HTCondor deployemnt on top of Kubernetes with dynamic resource allocation capabilities.
The Master contains the collector and the negotioter.
There are 3 Schedulers:
- Scheduler with solo function of job submission.
- Scheduler with jupyter-notebook for credential access through a browser.
- Scheduler with condor-exporter for exporting metrics to prometheus(https://github.com/niclabs/htcondor-monitor/tree/master/CondorExporter/exporter/condor).
The Worker Nodes are resources of the HTCondor pool. They are able to run singularity containers if specified. The containers are stored in a network file system, allowing the Worker Nodes to access the images no matter their location in the Kubernetes cluster.
The Monitoring component of the cluster(https://prometheus.io/).
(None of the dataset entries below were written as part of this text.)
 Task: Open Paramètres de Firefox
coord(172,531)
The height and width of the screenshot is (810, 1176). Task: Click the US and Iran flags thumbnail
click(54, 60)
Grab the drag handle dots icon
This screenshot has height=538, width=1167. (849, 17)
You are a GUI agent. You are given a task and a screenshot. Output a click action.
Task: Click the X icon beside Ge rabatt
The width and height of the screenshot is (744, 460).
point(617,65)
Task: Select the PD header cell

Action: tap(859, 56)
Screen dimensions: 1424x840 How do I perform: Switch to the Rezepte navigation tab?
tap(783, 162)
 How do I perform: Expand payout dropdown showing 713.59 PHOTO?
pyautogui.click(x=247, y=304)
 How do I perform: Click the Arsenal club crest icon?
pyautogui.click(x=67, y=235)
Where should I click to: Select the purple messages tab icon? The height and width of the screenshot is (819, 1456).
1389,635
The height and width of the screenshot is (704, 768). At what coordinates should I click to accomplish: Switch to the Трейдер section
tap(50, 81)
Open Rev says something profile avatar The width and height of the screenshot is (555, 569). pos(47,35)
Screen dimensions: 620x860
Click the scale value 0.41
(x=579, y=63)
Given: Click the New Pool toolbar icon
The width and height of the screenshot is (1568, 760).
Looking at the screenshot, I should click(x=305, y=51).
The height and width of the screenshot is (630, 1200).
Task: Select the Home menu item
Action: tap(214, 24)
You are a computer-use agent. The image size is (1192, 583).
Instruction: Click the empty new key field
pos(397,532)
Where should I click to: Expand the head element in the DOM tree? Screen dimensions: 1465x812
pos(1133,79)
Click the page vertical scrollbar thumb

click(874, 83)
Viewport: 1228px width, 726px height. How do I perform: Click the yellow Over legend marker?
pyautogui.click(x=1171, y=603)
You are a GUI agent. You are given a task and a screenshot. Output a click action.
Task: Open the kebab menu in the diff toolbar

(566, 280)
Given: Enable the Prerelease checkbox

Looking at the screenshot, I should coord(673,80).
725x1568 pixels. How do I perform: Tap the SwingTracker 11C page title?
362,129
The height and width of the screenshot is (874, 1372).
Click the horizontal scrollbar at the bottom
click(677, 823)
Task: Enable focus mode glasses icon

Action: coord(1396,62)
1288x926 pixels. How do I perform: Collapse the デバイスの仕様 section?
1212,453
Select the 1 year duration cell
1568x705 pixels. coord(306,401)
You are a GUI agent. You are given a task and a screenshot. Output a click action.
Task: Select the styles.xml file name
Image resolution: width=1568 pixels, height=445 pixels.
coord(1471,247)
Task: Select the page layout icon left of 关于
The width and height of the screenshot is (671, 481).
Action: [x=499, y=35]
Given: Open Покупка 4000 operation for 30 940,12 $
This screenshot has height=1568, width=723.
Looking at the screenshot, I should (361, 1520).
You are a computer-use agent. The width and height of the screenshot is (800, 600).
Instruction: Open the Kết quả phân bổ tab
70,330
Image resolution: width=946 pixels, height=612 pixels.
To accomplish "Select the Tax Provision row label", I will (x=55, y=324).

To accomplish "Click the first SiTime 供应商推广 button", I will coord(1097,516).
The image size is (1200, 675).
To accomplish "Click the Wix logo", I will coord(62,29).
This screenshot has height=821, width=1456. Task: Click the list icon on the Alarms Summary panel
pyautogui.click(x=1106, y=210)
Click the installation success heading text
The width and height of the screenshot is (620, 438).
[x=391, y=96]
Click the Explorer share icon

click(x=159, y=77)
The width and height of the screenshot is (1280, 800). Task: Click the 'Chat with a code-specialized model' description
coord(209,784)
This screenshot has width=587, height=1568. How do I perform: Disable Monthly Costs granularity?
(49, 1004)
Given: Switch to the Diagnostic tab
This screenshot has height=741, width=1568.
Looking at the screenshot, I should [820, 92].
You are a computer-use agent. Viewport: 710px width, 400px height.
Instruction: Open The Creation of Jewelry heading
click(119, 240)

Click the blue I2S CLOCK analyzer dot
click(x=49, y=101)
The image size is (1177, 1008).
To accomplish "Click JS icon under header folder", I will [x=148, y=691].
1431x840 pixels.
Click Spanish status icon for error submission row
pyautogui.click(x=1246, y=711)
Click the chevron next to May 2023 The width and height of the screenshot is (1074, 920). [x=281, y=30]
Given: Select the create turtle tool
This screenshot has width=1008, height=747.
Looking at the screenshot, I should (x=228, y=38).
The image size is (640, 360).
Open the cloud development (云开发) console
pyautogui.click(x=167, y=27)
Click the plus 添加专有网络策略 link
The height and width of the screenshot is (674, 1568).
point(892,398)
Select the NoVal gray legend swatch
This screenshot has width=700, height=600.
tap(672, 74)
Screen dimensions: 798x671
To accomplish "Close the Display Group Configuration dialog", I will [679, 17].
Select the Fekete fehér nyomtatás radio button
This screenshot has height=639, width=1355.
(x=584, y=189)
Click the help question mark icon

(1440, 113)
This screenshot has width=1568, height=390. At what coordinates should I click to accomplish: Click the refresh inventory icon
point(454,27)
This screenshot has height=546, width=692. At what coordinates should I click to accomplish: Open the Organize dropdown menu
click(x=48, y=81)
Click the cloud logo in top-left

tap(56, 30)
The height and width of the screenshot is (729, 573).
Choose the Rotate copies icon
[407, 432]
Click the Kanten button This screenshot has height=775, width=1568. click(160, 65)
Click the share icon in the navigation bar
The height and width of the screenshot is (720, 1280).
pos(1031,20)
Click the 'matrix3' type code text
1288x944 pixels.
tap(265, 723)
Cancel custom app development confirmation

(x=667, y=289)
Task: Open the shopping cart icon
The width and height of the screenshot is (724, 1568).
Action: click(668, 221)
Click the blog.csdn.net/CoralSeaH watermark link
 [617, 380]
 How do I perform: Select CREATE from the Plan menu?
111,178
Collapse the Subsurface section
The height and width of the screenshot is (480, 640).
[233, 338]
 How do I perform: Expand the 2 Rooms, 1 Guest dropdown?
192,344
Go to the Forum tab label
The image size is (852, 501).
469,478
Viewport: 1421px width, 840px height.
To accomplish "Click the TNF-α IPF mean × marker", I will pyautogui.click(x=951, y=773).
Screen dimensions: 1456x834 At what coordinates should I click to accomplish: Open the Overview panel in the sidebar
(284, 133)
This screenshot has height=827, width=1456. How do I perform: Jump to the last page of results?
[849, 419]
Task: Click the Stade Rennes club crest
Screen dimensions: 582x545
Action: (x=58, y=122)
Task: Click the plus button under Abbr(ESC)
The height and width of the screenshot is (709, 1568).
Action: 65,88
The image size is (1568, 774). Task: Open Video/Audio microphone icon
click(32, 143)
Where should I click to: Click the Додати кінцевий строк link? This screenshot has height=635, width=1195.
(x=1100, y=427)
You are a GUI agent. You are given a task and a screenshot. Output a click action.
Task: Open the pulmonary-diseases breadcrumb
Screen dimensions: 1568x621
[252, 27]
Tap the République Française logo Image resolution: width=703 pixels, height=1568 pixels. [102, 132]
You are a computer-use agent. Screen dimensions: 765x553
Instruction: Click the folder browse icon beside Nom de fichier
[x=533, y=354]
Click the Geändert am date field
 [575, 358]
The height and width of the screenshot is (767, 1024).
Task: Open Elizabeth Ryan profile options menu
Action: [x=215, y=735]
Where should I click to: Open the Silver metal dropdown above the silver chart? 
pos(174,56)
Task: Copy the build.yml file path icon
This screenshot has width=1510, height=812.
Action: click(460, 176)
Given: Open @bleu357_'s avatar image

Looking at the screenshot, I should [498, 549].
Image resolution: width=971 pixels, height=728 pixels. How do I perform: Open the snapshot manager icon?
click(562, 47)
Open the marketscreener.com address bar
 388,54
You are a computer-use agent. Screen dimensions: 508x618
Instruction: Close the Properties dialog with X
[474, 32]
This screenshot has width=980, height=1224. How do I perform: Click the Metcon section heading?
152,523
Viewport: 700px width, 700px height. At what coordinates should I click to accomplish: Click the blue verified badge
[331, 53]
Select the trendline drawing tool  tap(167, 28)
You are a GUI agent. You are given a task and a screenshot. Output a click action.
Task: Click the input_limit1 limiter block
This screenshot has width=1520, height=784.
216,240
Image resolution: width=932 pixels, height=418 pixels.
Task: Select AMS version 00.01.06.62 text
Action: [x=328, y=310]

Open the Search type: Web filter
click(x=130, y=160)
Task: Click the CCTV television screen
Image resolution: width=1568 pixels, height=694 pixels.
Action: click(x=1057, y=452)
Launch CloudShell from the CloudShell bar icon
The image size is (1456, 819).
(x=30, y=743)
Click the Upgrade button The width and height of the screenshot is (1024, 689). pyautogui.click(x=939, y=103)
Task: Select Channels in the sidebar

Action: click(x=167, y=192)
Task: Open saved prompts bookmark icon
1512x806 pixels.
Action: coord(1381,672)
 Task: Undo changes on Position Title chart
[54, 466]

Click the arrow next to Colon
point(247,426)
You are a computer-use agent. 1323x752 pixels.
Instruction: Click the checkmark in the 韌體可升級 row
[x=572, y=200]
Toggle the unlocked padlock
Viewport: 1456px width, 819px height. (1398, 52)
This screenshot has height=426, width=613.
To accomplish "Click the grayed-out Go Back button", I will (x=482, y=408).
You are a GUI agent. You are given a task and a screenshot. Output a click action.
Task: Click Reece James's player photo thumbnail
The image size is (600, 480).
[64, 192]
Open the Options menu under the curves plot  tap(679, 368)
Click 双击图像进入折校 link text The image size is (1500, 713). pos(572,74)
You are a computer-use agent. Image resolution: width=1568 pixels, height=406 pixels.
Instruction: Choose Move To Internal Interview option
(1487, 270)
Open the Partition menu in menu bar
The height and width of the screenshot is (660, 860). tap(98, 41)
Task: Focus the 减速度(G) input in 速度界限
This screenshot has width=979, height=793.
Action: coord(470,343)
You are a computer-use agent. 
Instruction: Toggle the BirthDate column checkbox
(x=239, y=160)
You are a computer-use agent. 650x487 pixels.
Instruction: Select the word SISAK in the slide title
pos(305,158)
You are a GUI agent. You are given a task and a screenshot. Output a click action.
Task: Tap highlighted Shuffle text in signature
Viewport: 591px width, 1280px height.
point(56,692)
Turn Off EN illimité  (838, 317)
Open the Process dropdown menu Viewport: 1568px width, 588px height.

Notifying component that warns a specific reciever if a metric exceeds a certain limit.
Visualizer for Prometheus metrics(https://grafana.com/).
The adapter function in this infrastructure is to build Kubernetes custom metrics scraped by Prometheus, particularly HTCondor metrics.
The autoscalers are designed specifically for this infrastructure:
-
Node Autoscaler communicates with an OpenStack cloud API for creating and deleting Kubernetes Nodes, depending on resource demand.
-
Pod Autoscaler autoscales Worker Nodes depending on their activity.
- The cloud is OpenStack with Oidc authentication and OAuth authorization protocols.